Where Y'At Staff/Provided Photo

New Orleans Skatepark Vacancy

17:00 June 24, 2015
By: Mickey Delucia

New Orleans Skatepark Vacancy
[Where Y'At Staff/Provided Photo]

Skateboarding today is a completely different beast then what it used to be. At the dawn of skateboarding, people eagerly generalized this art form and the practitioners of said art into nothing more than vandals on wheels, giving the stigma that skateboarders were all delinquents or drug users. But today, with those kids of yesterday being the adults of today, people of all ages are still skateboarding and the evidence that you must be a low-life to love skateboarding is diminishing rapidly. Skateboarding today is the most popular it has ever been due to how fun the activity is and how much the sport has progressed since its conception. In the 70's people were stoked to Ollie off the ground, today twelve year olds are doing 900 degree spins, something that Tony Hawk did twenty years ago that was revolutionary. The learning curve is extremely high and kids need obstacles to skate, otherwise you'll have a skate-able downtown overrun by skaters in no time.

New Orleans is the largest metropolitan city without a skate park in the entire United States. With the state of California having over 500 skate parks state-wide, and Texas and Colorado a close second, Louisiana chiming in with almost a dozen skate parks altogether.
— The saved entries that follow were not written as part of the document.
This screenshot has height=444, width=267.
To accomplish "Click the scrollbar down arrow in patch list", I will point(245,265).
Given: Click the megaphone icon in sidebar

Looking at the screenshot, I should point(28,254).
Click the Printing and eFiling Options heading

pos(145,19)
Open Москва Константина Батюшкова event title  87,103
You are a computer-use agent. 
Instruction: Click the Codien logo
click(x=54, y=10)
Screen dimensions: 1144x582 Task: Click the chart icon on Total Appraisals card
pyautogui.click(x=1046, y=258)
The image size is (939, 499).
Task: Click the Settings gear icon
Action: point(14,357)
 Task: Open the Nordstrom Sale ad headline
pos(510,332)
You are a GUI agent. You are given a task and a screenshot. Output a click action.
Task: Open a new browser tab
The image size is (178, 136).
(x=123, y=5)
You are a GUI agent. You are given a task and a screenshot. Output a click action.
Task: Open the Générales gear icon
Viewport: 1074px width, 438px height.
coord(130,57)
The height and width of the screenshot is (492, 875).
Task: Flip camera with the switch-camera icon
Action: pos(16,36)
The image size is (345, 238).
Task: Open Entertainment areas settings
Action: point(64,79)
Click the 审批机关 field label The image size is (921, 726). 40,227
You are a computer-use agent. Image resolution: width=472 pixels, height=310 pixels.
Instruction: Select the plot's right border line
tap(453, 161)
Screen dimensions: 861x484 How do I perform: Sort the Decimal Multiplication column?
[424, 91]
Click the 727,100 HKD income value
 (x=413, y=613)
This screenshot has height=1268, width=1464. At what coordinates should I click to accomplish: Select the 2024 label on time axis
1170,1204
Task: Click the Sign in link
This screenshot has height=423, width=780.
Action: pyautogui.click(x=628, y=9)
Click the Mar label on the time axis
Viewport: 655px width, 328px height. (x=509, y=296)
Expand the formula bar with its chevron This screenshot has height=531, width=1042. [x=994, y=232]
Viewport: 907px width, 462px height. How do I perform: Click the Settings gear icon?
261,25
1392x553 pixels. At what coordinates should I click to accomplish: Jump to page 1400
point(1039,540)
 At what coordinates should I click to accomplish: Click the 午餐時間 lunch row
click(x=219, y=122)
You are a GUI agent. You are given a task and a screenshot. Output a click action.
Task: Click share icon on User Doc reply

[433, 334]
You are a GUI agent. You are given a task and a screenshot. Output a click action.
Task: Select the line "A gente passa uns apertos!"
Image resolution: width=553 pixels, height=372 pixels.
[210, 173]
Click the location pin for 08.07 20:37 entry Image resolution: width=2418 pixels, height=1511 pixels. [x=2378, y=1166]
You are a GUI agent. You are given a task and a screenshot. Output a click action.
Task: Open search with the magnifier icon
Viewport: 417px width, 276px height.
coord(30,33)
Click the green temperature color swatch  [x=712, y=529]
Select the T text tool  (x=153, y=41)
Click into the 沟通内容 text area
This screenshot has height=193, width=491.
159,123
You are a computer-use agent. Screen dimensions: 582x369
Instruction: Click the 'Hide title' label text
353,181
The one park that exists today is perched under a bridge, like many a legendary skate park.

The park, dubbed "Parisite" and built by skaters, is the reclamation of a decommissioned New Orleans Recreation Development Commission (NORD) park space and opened soon after the deconstruction of an adjacent skate spot, The Peach Orchard, when Norfolk Southern Railway bulldozed it in 2011.

As of a few months ago, Parasite was added to dramatically with the help of Red Bull. In 2011, Red Bull hosted an event called "Mississippi Grind" where they loaded up a transport barge with all sorts of skateboarding obstacles and hosted a competition while the barge floated down river. The barge made a few stops but ultimately ended at the mouth of the ocean in the Big Easy. Four years is a long time to deliberate insurance, location, and all the ins and outs that go with creating a sanctioned park, even for a city. Alas, the skaters rejoice now that they have some professionally made things to skate, not saying that the DIY parts of Parasite aren't as efficient, just not as pretty.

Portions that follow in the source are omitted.